►

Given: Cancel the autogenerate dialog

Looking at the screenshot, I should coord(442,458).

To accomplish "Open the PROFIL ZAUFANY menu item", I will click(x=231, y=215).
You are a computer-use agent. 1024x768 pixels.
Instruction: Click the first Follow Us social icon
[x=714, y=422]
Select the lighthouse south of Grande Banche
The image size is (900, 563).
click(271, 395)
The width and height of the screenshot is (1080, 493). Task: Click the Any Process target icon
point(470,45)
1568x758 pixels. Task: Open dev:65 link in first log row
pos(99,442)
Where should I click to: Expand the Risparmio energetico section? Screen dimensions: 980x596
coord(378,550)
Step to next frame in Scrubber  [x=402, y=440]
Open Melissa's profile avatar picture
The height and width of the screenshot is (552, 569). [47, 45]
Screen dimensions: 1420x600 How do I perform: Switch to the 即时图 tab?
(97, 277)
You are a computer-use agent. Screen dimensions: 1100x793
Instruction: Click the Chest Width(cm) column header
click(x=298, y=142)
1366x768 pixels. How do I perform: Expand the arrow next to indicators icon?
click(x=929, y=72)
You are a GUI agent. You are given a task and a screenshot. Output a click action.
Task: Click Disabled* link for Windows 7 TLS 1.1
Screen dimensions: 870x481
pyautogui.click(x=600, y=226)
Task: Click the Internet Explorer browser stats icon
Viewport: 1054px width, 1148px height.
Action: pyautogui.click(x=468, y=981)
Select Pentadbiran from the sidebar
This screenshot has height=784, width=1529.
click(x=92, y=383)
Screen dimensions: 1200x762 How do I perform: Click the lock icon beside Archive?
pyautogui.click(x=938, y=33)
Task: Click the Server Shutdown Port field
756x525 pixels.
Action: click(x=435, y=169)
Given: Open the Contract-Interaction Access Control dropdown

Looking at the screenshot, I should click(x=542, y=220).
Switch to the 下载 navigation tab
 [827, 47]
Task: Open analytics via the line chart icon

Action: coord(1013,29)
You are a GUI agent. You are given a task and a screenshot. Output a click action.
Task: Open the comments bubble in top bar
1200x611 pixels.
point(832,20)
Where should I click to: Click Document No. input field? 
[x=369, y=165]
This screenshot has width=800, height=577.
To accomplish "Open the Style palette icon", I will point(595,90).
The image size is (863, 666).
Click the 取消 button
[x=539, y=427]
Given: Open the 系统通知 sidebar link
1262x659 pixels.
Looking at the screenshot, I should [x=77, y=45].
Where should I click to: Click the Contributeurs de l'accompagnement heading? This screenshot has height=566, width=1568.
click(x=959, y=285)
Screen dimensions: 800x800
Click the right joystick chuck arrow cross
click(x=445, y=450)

◄

* _What you should do_
Could you return the lines in the entries above that contain "will"?

* _Result below_
To accomplish "Open the PROFIL ZAUFANY menu item", I will click(x=231, y=215).
To accomplish "Open the Style palette icon", I will point(595,90).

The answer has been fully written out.